Senator Benavides presented House Bill 11‑96 as two modest changes intended to protect tenant privacy and improve fairness in rental screening.
Benavides summarized the bill as protecting ‘‘personal information in eviction filings’’ and requiring landlords to avoid including Social Security numbers, driver’s license information and other sensitive data in public filings. He also said the bill requires landlords to tell applicants in advance what screening tools will be used — criminal background checks, credit checks or third‑party tenant‑screening services — so applicants can decide whether to pay application fees.
Committee members asked whether court rules about redaction vary by county and whether the bill merely reiterates existing court redaction authority. Benavides said redaction practice differs and the bill gives clearer direction to filers not to include information that courts would later redact. Senator Liston pressed to confirm that tenants may still consent to screening and that the bill would not prevent landlords from performing background checks when tenants agree.

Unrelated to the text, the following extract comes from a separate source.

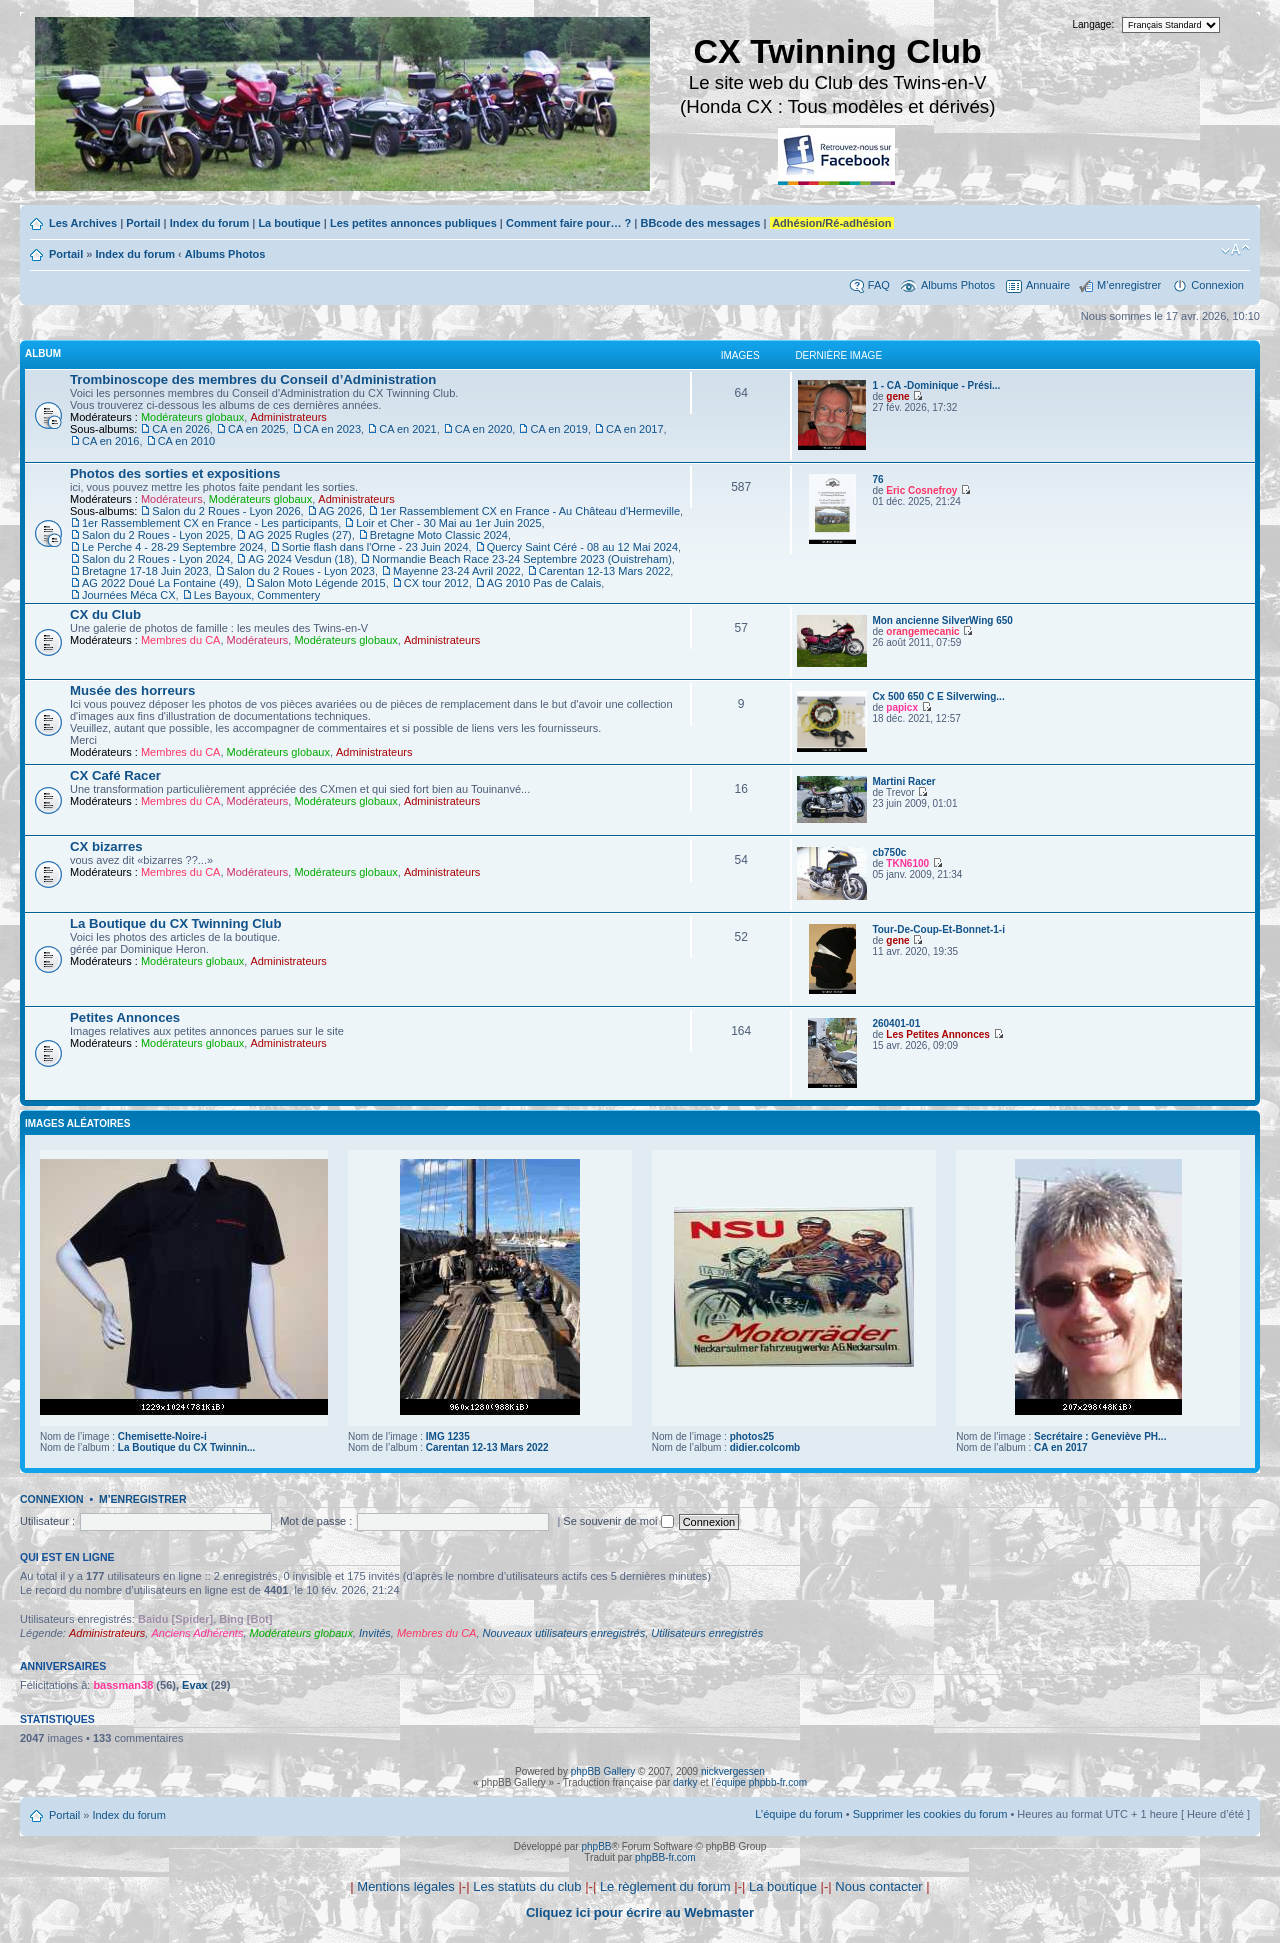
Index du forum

There were no witnesses who signed up to testify in person on the bill that day; Benavides said industry stakeholders (realtors and the apartment association) had signaled support or neutrality. After brief questions and no amendments, Benavides moved HB 11‑96 to the Committee of the Whole with a favorable recommendation. The committee recorded a roll vote of 4–3 in favor.
The bill will be considered next by the Committee of the Whole.